Start of Material provided

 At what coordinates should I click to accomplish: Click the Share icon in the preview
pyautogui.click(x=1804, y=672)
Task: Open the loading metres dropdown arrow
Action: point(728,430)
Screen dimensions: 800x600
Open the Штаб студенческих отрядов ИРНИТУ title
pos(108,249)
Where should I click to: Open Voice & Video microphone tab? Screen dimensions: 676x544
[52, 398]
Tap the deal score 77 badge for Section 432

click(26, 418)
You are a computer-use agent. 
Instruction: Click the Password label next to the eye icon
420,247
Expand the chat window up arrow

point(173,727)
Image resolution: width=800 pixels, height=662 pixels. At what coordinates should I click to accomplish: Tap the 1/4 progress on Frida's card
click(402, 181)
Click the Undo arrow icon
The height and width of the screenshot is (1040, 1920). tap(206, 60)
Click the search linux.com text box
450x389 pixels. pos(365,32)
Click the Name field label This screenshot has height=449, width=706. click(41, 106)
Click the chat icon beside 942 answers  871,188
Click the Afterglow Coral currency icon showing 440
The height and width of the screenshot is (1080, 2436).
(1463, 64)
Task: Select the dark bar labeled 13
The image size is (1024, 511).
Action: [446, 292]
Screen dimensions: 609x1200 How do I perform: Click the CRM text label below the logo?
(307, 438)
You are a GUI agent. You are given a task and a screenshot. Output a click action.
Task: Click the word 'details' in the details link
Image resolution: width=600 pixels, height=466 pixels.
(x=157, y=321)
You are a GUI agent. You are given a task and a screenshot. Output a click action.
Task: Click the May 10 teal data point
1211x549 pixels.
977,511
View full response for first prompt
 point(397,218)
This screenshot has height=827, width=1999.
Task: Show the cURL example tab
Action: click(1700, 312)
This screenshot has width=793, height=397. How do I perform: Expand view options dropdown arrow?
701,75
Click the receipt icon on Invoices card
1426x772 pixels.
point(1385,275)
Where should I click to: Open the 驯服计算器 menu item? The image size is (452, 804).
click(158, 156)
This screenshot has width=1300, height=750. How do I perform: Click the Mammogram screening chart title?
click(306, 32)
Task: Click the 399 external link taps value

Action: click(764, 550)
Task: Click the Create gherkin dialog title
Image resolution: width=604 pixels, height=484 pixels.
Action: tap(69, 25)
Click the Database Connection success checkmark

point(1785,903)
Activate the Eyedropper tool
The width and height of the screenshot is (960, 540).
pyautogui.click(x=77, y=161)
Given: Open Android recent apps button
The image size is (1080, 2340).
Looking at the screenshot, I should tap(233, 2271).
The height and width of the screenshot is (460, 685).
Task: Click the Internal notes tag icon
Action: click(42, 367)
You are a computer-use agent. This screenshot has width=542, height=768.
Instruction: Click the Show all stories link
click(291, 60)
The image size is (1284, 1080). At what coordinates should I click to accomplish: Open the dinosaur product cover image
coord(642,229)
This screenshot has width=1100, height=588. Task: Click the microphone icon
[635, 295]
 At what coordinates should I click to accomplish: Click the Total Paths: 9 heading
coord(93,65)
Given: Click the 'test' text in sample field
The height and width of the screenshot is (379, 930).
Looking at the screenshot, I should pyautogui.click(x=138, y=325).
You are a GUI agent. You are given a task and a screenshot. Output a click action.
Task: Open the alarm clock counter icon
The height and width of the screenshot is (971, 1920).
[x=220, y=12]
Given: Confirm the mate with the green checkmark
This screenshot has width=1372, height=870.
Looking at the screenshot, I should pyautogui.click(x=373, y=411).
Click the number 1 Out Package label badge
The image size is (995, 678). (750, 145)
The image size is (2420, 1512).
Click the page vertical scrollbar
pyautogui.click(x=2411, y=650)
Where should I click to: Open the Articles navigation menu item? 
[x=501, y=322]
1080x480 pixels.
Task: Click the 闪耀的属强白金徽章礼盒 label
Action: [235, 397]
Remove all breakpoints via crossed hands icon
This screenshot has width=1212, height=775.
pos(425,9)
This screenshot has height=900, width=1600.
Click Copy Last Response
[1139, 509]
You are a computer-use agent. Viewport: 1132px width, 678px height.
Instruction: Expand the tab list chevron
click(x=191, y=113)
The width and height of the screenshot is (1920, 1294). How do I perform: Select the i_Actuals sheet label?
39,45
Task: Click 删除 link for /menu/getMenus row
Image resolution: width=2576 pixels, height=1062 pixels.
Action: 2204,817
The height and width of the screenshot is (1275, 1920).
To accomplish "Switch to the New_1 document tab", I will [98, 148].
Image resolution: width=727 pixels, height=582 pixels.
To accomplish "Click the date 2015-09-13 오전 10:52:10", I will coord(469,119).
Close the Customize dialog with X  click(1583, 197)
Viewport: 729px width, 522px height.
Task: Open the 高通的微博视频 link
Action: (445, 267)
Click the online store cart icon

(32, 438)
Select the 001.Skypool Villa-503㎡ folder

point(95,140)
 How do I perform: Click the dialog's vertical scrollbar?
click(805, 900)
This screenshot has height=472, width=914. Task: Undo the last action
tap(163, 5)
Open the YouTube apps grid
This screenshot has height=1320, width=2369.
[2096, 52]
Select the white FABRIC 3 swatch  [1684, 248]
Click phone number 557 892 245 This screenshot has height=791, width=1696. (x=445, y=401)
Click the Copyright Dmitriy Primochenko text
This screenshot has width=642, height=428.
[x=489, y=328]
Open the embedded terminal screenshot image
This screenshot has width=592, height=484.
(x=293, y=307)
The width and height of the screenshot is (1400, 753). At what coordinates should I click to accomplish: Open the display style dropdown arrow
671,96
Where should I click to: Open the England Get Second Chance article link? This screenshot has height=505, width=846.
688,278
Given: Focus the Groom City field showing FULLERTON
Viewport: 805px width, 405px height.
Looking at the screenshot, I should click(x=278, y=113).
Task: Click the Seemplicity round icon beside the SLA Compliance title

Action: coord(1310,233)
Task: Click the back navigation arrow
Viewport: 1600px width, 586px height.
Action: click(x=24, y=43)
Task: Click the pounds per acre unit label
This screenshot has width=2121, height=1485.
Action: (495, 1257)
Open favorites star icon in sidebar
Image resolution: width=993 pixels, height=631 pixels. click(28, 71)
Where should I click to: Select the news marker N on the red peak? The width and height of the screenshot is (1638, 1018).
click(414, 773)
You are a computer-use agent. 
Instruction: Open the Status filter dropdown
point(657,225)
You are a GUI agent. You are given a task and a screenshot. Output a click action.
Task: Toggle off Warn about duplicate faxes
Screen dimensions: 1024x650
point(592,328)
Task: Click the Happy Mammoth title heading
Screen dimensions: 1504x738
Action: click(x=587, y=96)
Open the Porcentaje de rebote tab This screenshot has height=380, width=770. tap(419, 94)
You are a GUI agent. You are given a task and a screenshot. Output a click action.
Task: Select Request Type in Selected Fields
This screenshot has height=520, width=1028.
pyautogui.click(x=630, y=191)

End of Material provided

Your goal -> Copy the lines above word for word, from the line containing "Screen dimensions: 609x1200" to the line containing "Action: click(764, 550)", inclusive.

Worked solution ->
Screen dimensions: 609x1200 How do I perform: Click the CRM text label below the logo?
(307, 438)
You are a GUI agent. You are given a task and a screenshot. Output a click action.
Task: Click the word 'details' in the details link
Image resolution: width=600 pixels, height=466 pixels.
(x=157, y=321)
You are a GUI agent. You are given a task and a screenshot. Output a click action.
Task: Click the May 10 teal data point
1211x549 pixels.
977,511
View full response for first prompt
 point(397,218)
This screenshot has height=827, width=1999.
Task: Show the cURL example tab
Action: click(1700, 312)
This screenshot has width=793, height=397. How do I perform: Expand view options dropdown arrow?
701,75
Click the receipt icon on Invoices card
1426x772 pixels.
point(1385,275)
Where should I click to: Open the 驯服计算器 menu item? The image size is (452, 804).
click(158, 156)
This screenshot has width=1300, height=750. How do I perform: Click the Mammogram screening chart title?
click(306, 32)
Task: Click the 399 external link taps value

Action: click(764, 550)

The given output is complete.